Wednesday, May 11, 2005

Security considerations for XML messaging

XML technologies are an interesting beast. They are used for such a wide variety of purposes that many of the specifications have features seriously impact the security of various potential applications, but which are completely ignored/missed, because no-one would ever legitimately use those features in that context. Most serious web-service frameworks, protect you from the obvious issues I discuss below, but when building a service from scratch, keep this in mind. Even when using a framework, remember that someday someone might try and maliciously construct messages, designed to negatively impact your service. The internet is a wonderful thing, not just for you, but for the person who decides to try and hack you.

One obvious example of one of XML's features with large security implications are DTDs. There are a number of aspects of DTD handling which have serious security implications for middle-tier and back-end systems consuming untrusted XML. For example, external entities. Most XML parsers, by default, support DTDs and will resolve external entities.

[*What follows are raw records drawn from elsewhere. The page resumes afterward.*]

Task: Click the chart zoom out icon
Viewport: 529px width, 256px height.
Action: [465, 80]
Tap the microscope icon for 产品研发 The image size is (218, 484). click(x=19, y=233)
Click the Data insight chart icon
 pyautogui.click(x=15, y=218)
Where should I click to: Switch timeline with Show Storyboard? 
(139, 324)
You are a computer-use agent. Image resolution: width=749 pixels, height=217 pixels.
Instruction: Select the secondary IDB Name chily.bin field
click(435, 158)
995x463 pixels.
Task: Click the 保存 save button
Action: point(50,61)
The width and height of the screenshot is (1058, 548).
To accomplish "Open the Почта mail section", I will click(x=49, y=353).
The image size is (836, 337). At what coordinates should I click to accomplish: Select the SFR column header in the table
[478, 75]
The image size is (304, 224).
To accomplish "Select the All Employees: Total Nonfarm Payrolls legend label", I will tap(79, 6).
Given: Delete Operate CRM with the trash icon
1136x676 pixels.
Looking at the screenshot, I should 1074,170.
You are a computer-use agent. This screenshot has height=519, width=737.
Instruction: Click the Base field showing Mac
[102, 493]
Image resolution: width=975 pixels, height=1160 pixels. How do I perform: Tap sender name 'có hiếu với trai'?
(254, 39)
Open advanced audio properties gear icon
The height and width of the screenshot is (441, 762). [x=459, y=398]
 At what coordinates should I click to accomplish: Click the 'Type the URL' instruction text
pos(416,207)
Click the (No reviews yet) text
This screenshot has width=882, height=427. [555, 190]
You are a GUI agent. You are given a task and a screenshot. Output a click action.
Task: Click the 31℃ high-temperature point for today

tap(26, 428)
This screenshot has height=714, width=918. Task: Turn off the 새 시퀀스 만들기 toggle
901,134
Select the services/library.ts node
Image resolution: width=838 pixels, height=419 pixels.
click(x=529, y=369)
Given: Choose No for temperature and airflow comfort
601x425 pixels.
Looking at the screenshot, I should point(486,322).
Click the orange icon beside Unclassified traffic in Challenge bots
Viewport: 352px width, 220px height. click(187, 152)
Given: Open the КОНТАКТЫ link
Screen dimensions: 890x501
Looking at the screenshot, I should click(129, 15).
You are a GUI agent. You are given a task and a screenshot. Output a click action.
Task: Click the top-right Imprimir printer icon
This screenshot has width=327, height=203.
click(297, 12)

That means that the obvious implementation of a web service (non-SOAP) would be vulnerable to a large class of attacks based on sending data that looked vaguely like this:

<DOCTYPE foo [
<!ENTITY e SYSTEM "/etc/passwd">]>
<foo>&e;</foo>


You might argue that there is no inherent risk since your service probably doesn't send that data back to the client, but the mere fact that it tricked your
web service into loading data to which the client itself did not have access, is a security vulnerability.

There are multiple lessons here. For people implementing middle-tier or back-end systems, make sure that you actively disable all the 'features' you don't need. For XML, that may mean disabling DTDs, Schema support, inline Schema support, and XInclude; at least that is the list of options that most immediately springs to mind.

In MSXML, using DOMDocument, that would look something like this:

doc.async = false;
doc.validateOnParse = false;

doc.resolveExternals = false;

doc.setProperty("MaxXMLSize", ...);
doc.setProperty("ProhibitDTD", true);

In my web scripting, I usually factor all that into a helper function that also CoCreate-s the DOMDocument object, so that the rest of the code needn't worry about it.

In System.Xml, it is easier. Validation is not enabled by default, and async parsing just isn't supported, so you need only disable DTD support (XmlTextReader.ProhibitDTD) and if you are paranoid, block external resolution (XmlTextReader.XmlResolver = null).

The more versatile the tool, the better to unintentionally shoot oneself in the foot with it.